__GIVEN TEXT__:

Telecom Authority releases draft regulation related to internet of thingsThe rules will legalise the system where objects are connected to the internet allowing them to communicate with one another without human intervention.
The Nepal Telecommunications Authority has prepared a draft of the Internet of Things (IoT) and Machine-to-Machine Communications (M2M) Regulation Framework 2021 to legalise the system where physical objects are connected to the internet allowing them to communicate with one another without human intervention.
As per the International Telecommunication Union (ITU), the internet of things is a global infrastructure for the information society enabling advanced services by interconnecting (physical and virtual) things based on existing and evolving, interoperable information and communication technologies.
The devices connected to the internet of things range from ordinary household objects to sophisticated industrial tools.
Machine-to-machine communications is the exchange of data between a remote machine and a back-end information and technology infrastructure.
Ambar Sthapit, director of the authority, said that a wide range of internet of things and mobile-to-mobile communications are emerging and increasing, and it has become important to introduce such a system in Nepal too.
The internet of things is used for autonomous vehicles, smart meetings and remote sensors that monitor and control office or home equipment, including things required for smart cities.
“If any firm wishes to provide internet of things and mobile-to-mobile communications services by developing a network, the authority will provide licences to them,” he said.

__RECORD EXTRACTS__:
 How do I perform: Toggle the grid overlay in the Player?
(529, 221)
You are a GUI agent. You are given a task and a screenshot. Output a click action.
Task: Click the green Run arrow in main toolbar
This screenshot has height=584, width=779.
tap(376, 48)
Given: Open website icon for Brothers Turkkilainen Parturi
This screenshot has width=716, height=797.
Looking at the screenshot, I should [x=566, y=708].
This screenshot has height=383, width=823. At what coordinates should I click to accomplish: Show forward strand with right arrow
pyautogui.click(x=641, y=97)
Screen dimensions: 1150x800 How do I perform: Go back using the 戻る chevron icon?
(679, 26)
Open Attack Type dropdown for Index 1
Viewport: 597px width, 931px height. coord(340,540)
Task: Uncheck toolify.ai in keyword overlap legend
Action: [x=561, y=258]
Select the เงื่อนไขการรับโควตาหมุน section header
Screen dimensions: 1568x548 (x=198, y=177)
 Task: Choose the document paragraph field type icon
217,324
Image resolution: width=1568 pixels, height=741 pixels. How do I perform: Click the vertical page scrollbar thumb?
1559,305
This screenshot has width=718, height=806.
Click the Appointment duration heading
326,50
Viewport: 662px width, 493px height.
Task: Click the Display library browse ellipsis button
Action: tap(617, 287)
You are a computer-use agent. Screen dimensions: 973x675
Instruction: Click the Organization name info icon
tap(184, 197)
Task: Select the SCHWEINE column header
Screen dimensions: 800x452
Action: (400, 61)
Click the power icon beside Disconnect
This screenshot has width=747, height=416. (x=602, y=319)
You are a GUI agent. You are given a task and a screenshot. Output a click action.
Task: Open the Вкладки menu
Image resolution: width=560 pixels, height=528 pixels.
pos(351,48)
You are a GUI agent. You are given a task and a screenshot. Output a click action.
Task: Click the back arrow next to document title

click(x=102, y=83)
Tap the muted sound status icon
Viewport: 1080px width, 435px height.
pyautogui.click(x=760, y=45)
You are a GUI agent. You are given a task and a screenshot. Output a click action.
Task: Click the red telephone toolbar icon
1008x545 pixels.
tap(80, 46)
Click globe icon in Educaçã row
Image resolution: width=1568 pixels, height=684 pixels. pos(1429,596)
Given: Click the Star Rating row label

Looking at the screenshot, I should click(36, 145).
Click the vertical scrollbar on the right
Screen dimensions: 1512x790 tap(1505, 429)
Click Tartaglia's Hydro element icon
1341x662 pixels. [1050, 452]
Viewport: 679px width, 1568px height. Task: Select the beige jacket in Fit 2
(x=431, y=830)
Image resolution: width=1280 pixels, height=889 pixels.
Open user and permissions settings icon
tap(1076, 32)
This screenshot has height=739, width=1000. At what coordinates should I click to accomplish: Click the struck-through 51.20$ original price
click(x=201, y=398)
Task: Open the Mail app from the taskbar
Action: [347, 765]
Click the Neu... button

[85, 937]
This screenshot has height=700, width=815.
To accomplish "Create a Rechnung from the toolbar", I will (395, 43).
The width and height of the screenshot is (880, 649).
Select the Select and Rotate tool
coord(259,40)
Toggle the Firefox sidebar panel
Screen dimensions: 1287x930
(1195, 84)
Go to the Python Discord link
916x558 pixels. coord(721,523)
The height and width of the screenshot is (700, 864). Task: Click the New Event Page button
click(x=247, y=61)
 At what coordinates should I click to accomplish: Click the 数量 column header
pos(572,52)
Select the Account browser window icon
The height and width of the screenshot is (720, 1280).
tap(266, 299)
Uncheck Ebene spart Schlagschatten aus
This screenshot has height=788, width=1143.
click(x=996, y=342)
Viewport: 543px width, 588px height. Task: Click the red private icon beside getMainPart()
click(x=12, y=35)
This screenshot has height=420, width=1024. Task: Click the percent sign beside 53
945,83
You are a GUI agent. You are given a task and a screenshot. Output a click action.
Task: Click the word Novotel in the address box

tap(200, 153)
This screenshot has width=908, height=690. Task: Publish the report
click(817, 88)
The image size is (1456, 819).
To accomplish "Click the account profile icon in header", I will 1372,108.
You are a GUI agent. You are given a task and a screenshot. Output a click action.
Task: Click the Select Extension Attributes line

__WHAT THIS EXERCISE ASKS__:
**A)** List the uses of the internet of things that the article on Nepal's draft IoT regulation names.
**B)** Carry on the article about Nepal's draft internet of things regulation from its last sentence.

__ANSWERS FOR THE EXERCISE__:
**A)**
- Autonomous vehicles
- Smart meetings
- Remote sensors that monitor and control office or home equipment
- Things required for smart cities

**B)**
The draft has categorised internet of things and machine-to-machine communications services based on network size and coverage into indoor and outdoor internet of things and mobile-to-mobile service.
The indoor internet of things and mobile-to-mobile service category includes applications and services that use wired and wireless networks created only inside a building. These IoT and M2M devices cannot be connected to the internet or the corporate intranet.
The outdoor category includes internet of things and mobile-to-mobile communications applications and services that use intra and internet connections.
Min Prasad Aryal, director of the authority, said that there are devices and equipment that can be remotely controlled through the use of the internet. It can be used in different sectors like education, health, agriculture, infrastructure, industry, he said.
“A person can switch on or off their electrical equipment like lights, air conditioner or refrigerator at home from another place through their mobile applications. This is the internet of things,” he said. Such devices and equipment are enabled with the system that can be remotely controlled.
As per the draft, the authority will provide authorisation to provide outdoor internet of things and mobile-to-mobile communications services to authorised telecom service providers, network service providers, internet service providers, authorised IoT and M2M service providers or any firm willing to provide the services.
The authorised internet of things and mobile-to-mobile communications service providers shall provide services by using the network provided by telecom service providers, network service providers and internet service providers as traditional value-added service providers.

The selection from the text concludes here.